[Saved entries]
►
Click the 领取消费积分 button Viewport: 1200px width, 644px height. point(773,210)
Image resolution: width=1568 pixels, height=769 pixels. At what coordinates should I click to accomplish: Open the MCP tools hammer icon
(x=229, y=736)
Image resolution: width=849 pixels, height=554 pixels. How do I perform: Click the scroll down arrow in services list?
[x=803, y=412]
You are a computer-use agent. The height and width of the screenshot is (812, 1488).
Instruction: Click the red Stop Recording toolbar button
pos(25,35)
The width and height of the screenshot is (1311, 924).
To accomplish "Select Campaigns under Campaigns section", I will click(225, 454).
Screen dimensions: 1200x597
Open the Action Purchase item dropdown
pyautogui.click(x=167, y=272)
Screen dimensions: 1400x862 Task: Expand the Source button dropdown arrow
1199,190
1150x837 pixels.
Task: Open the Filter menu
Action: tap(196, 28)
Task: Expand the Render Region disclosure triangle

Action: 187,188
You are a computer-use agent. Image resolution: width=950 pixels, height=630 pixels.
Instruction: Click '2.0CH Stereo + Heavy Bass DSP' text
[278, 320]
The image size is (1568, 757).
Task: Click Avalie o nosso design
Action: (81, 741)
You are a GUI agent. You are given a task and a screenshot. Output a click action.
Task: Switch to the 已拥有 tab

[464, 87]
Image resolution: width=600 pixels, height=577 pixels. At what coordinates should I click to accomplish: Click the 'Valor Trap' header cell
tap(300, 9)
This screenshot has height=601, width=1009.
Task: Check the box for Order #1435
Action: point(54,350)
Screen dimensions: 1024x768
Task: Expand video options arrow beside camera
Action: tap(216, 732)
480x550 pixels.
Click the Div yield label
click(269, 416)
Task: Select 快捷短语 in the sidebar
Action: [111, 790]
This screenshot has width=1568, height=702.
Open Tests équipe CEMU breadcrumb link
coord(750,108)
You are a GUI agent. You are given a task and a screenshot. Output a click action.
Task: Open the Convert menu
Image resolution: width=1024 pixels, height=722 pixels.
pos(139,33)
◄
Requirements
Repeat every one of the records above word for word, keeping each line in its original order.

Response to the exercise
Click the 领取消费积分 button Viewport: 1200px width, 644px height. point(773,210)
Image resolution: width=1568 pixels, height=769 pixels. At what coordinates should I click to accomplish: Open the MCP tools hammer icon
(x=229, y=736)
Image resolution: width=849 pixels, height=554 pixels. How do I perform: Click the scroll down arrow in services list?
[x=803, y=412]
You are a computer-use agent. The height and width of the screenshot is (812, 1488).
Instruction: Click the red Stop Recording toolbar button
pos(25,35)
The width and height of the screenshot is (1311, 924).
To accomplish "Select Campaigns under Campaigns section", I will click(225, 454).
Screen dimensions: 1200x597
Open the Action Purchase item dropdown
pyautogui.click(x=167, y=272)
Screen dimensions: 1400x862 Task: Expand the Source button dropdown arrow
1199,190
1150x837 pixels.
Task: Open the Filter menu
Action: tap(196, 28)
Task: Expand the Render Region disclosure triangle

Action: 187,188
You are a computer-use agent. Image resolution: width=950 pixels, height=630 pixels.
Instruction: Click '2.0CH Stereo + Heavy Bass DSP' text
[278, 320]
The image size is (1568, 757).
Task: Click Avalie o nosso design
Action: (81, 741)
You are a GUI agent. You are given a task and a screenshot. Output a click action.
Task: Switch to the 已拥有 tab

[464, 87]
Image resolution: width=600 pixels, height=577 pixels. At what coordinates should I click to accomplish: Click the 'Valor Trap' header cell
tap(300, 9)
This screenshot has height=601, width=1009.
Task: Check the box for Order #1435
Action: point(54,350)
Screen dimensions: 1024x768
Task: Expand video options arrow beside camera
Action: tap(216, 732)
480x550 pixels.
Click the Div yield label
click(269, 416)
Task: Select 快捷短语 in the sidebar
Action: [111, 790]
This screenshot has width=1568, height=702.
Open Tests équipe CEMU breadcrumb link
coord(750,108)
You are a GUI agent. You are given a task and a screenshot. Output a click action.
Task: Open the Convert menu
Image resolution: width=1024 pixels, height=722 pixels.
pos(139,33)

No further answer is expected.